Work on Robin Hood’s Bay sea wall underway

 

Friday, 11 September 2020

Work is taking place to the sea wall in Robin Hood’s Bay until the end of next week (18 September).

A specialist contractor is dealing with sections affected by ‘spalling’, where water gets into the concrete and gives the impression that it is flaking and peeling away.

At the same time, the structure is being tested for any other underlying defects.

The current sea wall is nearing the end of its design life. 

It was built in the 1970s and has been vital in protecting the village from the power of the sea and the aggressive coastal climate.

We are already working on longer-term plans to provide improved protection for another 100 years which would see the risk of damage to almost 200 properties being minimised.

£860,000 in funding has been made available for the improvement works.

The Environment Agency, the Yorkshire Regional Flood and Coastal Committee Local Levy, Fylingdales Parish Council and Scarborough Borough Council have all contributed to the cost.

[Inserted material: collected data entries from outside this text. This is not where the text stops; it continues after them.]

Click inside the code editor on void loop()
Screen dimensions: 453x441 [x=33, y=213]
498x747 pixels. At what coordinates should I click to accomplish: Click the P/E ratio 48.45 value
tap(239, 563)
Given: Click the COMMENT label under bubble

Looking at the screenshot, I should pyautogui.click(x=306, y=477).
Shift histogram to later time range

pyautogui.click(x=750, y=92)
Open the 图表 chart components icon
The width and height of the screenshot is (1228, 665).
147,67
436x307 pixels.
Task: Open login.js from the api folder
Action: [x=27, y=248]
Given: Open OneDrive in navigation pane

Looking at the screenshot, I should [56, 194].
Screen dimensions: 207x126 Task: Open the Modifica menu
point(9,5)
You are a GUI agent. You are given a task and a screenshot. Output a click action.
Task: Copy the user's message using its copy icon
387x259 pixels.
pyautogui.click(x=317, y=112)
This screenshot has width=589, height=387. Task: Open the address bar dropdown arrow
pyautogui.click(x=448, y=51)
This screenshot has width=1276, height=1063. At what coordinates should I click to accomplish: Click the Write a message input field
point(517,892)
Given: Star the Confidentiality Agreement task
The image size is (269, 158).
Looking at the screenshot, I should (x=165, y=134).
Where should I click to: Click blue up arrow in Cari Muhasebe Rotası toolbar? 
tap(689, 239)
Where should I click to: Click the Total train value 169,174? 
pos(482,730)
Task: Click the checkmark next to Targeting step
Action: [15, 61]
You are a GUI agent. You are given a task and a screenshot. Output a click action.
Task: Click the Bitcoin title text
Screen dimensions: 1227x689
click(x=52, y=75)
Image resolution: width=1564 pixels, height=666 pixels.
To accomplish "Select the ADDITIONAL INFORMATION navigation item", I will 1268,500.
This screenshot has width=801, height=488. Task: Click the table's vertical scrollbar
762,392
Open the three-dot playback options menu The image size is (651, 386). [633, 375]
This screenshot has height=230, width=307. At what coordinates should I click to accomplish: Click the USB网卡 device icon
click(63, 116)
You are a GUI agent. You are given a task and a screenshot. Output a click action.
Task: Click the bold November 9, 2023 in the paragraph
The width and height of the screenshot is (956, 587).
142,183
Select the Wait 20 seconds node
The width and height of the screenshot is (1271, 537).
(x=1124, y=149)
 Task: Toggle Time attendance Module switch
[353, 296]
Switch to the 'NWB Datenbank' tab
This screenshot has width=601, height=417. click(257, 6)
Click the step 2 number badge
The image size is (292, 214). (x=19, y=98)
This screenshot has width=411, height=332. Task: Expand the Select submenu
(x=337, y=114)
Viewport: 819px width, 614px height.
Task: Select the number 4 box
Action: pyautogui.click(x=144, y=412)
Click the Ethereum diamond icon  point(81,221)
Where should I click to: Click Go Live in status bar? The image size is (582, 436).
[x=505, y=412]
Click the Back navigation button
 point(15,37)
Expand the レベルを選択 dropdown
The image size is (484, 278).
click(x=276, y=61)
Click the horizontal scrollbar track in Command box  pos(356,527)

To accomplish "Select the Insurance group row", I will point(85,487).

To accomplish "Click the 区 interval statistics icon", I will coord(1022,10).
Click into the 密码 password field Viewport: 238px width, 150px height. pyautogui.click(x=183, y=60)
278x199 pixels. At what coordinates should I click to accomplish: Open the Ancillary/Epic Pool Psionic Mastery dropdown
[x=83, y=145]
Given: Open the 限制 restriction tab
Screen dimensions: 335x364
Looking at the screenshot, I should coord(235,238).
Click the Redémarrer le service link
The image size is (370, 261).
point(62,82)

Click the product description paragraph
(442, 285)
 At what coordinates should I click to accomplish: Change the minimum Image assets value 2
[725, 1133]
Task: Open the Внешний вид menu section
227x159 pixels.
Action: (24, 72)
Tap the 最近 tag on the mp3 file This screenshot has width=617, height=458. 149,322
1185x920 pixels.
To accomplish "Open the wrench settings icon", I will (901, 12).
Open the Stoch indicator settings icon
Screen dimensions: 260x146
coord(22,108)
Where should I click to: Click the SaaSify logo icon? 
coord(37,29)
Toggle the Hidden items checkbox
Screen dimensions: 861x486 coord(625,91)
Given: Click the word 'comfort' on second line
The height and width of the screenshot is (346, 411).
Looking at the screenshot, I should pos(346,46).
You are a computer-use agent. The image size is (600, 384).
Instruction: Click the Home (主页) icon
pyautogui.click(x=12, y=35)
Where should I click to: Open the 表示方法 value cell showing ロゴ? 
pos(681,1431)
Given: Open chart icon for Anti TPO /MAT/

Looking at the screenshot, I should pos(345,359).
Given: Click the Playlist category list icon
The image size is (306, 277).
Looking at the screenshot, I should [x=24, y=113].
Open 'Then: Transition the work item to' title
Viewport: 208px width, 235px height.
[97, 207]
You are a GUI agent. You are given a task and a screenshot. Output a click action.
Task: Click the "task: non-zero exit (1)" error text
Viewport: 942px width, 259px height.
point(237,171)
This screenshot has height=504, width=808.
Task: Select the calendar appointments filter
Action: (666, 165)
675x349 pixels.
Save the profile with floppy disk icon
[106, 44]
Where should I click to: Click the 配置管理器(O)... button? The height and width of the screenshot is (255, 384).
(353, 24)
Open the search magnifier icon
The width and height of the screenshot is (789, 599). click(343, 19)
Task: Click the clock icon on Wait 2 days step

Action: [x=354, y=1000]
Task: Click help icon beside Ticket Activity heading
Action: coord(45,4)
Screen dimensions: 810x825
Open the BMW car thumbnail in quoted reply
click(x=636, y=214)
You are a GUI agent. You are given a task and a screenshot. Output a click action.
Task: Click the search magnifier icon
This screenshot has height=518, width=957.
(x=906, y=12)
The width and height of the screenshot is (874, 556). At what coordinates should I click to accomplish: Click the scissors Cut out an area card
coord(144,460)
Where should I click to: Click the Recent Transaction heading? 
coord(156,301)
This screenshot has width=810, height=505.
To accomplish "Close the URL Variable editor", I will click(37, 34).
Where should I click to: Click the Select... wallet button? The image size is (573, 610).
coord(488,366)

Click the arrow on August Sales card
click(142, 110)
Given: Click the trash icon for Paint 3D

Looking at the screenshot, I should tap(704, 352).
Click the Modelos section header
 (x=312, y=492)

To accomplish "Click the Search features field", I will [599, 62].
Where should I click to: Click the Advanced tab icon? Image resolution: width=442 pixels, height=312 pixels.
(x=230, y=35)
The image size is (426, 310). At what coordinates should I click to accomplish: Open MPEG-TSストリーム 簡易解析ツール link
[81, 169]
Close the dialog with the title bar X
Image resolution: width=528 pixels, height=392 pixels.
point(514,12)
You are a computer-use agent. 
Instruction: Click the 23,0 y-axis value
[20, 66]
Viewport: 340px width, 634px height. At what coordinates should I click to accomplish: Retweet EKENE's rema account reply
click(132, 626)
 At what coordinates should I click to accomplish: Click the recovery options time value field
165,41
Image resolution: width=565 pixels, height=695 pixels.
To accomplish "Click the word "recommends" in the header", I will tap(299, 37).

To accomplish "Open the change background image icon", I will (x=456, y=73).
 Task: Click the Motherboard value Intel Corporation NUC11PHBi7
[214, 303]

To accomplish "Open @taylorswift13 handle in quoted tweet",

Robin Hood’s Bay has a history of coastal erosion and landslides because of exposure to wave action which impacts almost directly on to the front of the village.

Cllr Michelle Donohue-Moncrieff, Cabinet Member for Environment and Sustainability, said:

"These works to the concrete sea wall in Robin Hood’s Bay are vital if we are to continue to protect the village and its residents.

"The tests will also help us understand what further work is required in the future.

"I am delighted that funds totalling £860,000 are being made available for substantial improvements.

"The support of our partner organisations to make this possible is much appreciated."

David Jeffels, joint chairman of the York and North Yorkshire Flood Risk Partnership, said:

"This scheme is crucial for the safety of the scores of homes perched on the cliff top, and for the large number of holidaying families on the beach below.

"In the long term, the stability of the historic cottages for which this famous beauty spot is noted will be protected for many years to come.

"The support of the two councils and the Environment Agency means the project can become a reality and protect this wonderful jewel in the Yorkshire coastline."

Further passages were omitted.